Kimball talks about two types of ETL System Flows. You have ETL that is organized either horizontally or vertically. He goes on to talk about how you would determine whether your ETL system should be either horizontal or vertical.
ETL System Flows
The ETL System Flow is the definition of how your data starts and ends within your data warehouse. Data originates from one or more data sources, they are cleaned, conformed and eventually delivered. The ETL System Flow entails all the processes and sub-processed that make up that flow and in which order they are executed to achieve some end result.
Horizontal ETL System Flow
With Horizontal ETL System Flows, your processes or sub-process are not linked together. They execute side-by-side independent of one another until they are complete.
For example, if you have an ETL system on customer orders, the ETL job could run to completion. However, if you have another ETL job on inventory tracking with those customers, the ETL job could fail to complete. Customer orders and inventory tracking processes are not linked and could be inconsistent with one another.
Vertical ETL System Flow
With Vertical ETL System Flows, your processes or sub-processes are linked together. Each job must run to completion and wait for the other jobs to get to the same point. Using the same example with horizontal, your inventory tracking job must wait until the customer order job is completed. Once that ETL job is completed, then it can proceed to run until it’s completed. If any failures happen, then the entire ETL fails.
Determining ETL System Flows
Ralph Kimball explains how there are two main variables when deciding whether your ETL system should be horizontal or vertical. Those variables are:
- Detailed data dependencies that require several ETL jobs to process through the steps in parallel. (That is, if the inventory tracking job fails, maybe the customer orders job could have undefined product codes.)

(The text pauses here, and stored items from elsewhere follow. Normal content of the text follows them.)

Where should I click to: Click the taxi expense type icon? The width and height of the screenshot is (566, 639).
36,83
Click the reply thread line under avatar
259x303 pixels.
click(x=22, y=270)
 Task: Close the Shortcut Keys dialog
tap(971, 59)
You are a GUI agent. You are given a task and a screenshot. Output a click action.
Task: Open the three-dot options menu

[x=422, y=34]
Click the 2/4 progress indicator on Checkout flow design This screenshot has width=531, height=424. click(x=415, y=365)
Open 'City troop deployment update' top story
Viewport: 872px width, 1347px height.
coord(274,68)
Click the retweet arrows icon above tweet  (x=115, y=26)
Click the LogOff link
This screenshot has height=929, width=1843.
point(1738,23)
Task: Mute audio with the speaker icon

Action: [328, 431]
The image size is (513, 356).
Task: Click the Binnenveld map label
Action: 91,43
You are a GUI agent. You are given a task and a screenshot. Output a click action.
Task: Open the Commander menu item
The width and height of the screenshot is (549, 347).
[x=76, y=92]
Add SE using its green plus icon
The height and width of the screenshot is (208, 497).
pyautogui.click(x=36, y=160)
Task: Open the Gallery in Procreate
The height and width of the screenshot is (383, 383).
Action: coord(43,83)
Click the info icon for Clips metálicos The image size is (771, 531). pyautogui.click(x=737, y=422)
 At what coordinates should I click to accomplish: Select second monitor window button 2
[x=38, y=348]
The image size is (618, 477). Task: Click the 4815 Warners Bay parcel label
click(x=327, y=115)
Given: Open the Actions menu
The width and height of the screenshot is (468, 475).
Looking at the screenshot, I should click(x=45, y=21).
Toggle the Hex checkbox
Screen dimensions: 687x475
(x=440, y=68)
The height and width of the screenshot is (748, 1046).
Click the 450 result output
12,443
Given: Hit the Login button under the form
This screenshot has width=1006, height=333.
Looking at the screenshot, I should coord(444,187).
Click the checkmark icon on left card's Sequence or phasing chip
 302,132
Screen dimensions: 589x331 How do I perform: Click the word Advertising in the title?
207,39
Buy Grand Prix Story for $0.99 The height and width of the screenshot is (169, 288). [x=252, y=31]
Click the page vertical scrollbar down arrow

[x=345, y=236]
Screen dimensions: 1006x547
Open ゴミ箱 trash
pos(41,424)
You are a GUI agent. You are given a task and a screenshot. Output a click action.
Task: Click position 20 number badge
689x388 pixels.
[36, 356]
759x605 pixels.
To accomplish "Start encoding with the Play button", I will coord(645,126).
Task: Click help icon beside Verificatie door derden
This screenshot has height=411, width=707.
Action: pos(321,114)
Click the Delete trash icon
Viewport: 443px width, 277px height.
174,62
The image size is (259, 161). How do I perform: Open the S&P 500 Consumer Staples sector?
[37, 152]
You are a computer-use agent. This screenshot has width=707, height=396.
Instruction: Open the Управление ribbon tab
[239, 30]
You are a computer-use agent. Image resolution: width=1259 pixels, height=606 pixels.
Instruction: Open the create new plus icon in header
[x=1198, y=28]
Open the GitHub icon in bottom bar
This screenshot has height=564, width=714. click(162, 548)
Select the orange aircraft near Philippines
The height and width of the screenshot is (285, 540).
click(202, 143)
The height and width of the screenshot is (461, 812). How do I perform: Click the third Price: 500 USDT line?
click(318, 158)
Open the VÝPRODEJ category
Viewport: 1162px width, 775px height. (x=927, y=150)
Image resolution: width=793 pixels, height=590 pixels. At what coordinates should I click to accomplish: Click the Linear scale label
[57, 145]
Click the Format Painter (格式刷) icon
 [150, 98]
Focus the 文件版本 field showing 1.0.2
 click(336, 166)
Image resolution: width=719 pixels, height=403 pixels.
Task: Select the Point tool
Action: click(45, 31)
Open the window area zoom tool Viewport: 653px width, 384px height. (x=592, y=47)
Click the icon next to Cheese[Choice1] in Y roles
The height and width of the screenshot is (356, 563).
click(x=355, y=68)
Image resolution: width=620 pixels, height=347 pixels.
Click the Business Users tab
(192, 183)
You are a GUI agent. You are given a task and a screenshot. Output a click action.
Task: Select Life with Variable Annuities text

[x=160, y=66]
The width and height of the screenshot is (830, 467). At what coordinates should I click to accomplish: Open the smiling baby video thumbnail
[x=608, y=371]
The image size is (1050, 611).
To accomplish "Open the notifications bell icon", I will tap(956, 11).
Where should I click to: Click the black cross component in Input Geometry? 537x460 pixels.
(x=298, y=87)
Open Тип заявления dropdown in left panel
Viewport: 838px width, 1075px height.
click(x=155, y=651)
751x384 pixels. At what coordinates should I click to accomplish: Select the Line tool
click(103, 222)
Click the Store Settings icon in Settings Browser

- The sensitivity the end user community might have to partially updated data (for example, orders being updated but shipments lagged by a day.)
I’ve designed both of these types of ETL System Flows in my time. When I’m doing horizontal ETL, I’m trying to load data in parallel with one another to decrease the load time. In theory, I’m trying to split the problem into smaller manageable pieces and load them together as opposed to one big chunk. This is very effective in scenarios where you have to load a large amount of data and then clean and conform it.
When I’ve developed vertical ETL, it’s because my decision makers need data to be fully updated before it gets to their hands. If any part of the ETL process is incomplete, they do not want the data. It’s either all or nothing in their minds. Thus, I focus entirely on ways to ensure data is ready to be loaded and design ETL systems around the various types of failures I could see. This makes designing vertical ETL harder than horizontal ETL.
Ultimately, you can do a mixture of both. ETL is not just one process. While the ETL system may be referenced as one big data flow that gets data from A to Z, it’s likely made up of many processes that have various conditions per process. Nothing is stopping you from taking a large chunk of data, breaking it up outside the database and loading it in parallel. Nothing is stopping you from them linking each piece of that data once in the system to ensure it’s being loaded vertically.
The Data Warehouse ETL Toolkit
As always, Ralph Kimball has great insights and I encourage you to read up more from his book, The Data Warehouse ETL Toolkit.